▶ [Exercise objective]
Everything from the first line of the entries below through the line holding "Wild Life (29, 839)" must be printed exactly as written.

▶ [Data supplied]
- - - -

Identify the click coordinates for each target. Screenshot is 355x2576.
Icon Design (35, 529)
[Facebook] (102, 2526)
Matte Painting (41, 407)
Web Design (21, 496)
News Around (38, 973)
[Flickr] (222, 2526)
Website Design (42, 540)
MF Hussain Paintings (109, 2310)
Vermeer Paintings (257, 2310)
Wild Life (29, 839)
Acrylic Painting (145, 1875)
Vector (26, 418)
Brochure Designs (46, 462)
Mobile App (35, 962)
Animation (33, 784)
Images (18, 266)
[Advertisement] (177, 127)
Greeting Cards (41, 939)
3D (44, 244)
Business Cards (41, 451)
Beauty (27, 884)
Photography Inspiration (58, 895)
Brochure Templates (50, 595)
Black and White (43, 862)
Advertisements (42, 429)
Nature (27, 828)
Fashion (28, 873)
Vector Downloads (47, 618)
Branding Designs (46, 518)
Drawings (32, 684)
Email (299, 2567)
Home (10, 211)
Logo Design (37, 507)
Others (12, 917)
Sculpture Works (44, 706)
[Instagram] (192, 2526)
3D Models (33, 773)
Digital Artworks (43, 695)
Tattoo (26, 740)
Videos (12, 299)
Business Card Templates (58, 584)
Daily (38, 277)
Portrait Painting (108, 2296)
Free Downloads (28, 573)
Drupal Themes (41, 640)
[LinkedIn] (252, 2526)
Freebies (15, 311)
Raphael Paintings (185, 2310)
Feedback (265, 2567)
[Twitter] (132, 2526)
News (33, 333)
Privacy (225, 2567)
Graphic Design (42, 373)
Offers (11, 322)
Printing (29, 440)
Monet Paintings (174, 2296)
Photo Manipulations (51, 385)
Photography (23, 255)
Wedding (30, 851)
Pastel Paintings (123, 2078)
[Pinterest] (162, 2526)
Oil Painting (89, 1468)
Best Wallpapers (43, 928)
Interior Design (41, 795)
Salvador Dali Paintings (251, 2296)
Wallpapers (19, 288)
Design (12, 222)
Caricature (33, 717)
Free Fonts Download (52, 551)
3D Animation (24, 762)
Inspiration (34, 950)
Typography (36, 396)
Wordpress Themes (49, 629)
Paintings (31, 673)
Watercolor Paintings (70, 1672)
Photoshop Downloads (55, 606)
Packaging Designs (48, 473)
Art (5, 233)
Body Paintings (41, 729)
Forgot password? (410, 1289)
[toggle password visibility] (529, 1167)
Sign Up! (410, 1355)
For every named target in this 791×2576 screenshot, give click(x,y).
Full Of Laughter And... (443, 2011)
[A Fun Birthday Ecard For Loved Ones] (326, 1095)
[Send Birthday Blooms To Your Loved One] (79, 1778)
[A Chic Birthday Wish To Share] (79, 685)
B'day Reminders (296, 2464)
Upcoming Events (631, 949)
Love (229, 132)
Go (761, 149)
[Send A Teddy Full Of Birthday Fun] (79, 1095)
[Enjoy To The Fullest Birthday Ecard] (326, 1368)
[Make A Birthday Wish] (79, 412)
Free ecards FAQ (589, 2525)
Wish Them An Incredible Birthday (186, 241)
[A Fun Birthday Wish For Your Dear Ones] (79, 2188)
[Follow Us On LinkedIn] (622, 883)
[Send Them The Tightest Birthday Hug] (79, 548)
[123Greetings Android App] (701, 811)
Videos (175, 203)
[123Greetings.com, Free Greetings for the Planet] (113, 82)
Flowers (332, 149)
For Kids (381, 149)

- - - -

▶ [Task solution]
Identify the click coordinates for each target. Screenshot is 355x2576.
Icon Design (35, 529)
[Facebook] (102, 2526)
Matte Painting (41, 407)
Web Design (21, 496)
News Around (38, 973)
[Flickr] (222, 2526)
Website Design (42, 540)
MF Hussain Paintings (109, 2310)
Vermeer Paintings (257, 2310)
Wild Life (29, 839)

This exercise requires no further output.